Leading the campaign against the county’s plan, called a Local Coastal Program, was Don Schmitz, a consultant and lobbyist who also owns a vineyard in the Santa Monica Mountains. Under the plan, existing vineyards can remain in business, although no new ones would be allowed to open—a restriction that Schmitz criticized during his testimony on Thursday.

He disputed the negative environmental impacts of vineyards, calling the businesses a “significant draw to the Santa Monica Mountains National Recreation Area.”

“Not everybody is able or even wants to throw on a backpack and do 10 miles on the Backbone Trail,” Schmitz said of one of area’s tougher hikes.

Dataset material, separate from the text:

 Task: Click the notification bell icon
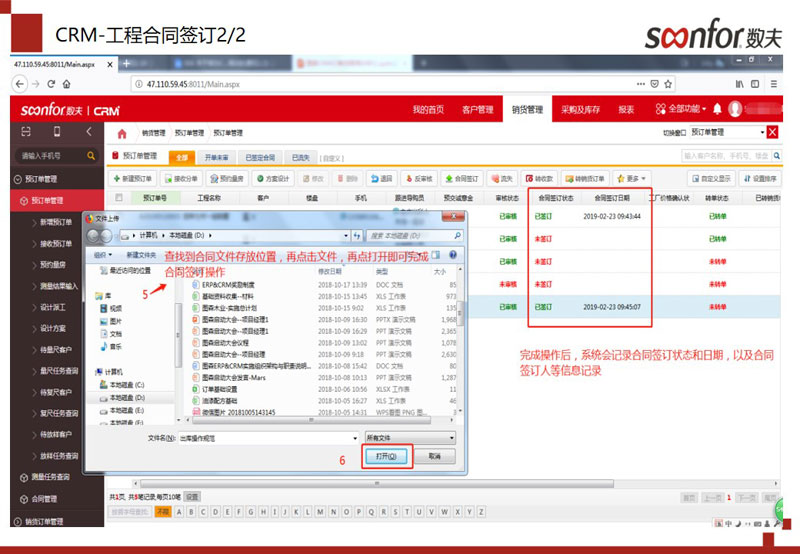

Now that the Coastal Commission has endorsed the plan’s policy direction, it will take another vote in the months ahead on the details of its implementation. The matter will then move back to the Board of Supervisors for a final vote.

Under the plan, existing vineyards can stay, while new ones will be prohibited.

Mansion "driveways," such as this winding one off Malibu Canyon Road, will be closely reviewed.

The mountains will be protected for future generations from development that scars the environment.